Hi,
We have a working Github integration in place for our production workspace which is running 14 different jobs that are scheduled during different intervals, but throughout the entire day.
The issue over the past 3-4 weeks that we have encountered is that consistently, once a week around the weekend, our jobs throw two different errors typically for 1-3 hours throwing these two errors:
Failed to checkout Git repository: PROJECTS_OPERATION_TIMEOUT: Timed out while performing operation. This may be due to a remote repo that is too large or a slow network. We do not recommend having more than 10000 notebooks in a repo.

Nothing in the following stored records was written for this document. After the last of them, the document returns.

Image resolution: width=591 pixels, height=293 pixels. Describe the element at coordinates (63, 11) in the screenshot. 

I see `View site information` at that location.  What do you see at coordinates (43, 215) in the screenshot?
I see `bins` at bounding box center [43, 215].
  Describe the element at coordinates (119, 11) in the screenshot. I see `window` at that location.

Failed to checkout Git repository: PERMISSION_DENIED: Could not connect to git server. Make sure the git server is accessible from Databricks. Connecting to a private git server requires additional setup. Please contact your Databricks representative for details.
We can't really find anything about these errors online or in the forum here. We've tried to increase the cluster variable
spark.storage.blockManagerTimeoutIntervalMs
but it didn't solve the issue.
Note!
- Before and after the error period mentioned above everything works perfectly. It's for all our scheduled jobs under workflows.
- Our repository is fairly small so the size isn't the issue, and we have the correct permissions which is illustrated by the working state throughout the rest of the week.
Thanks for any help in solving our issue!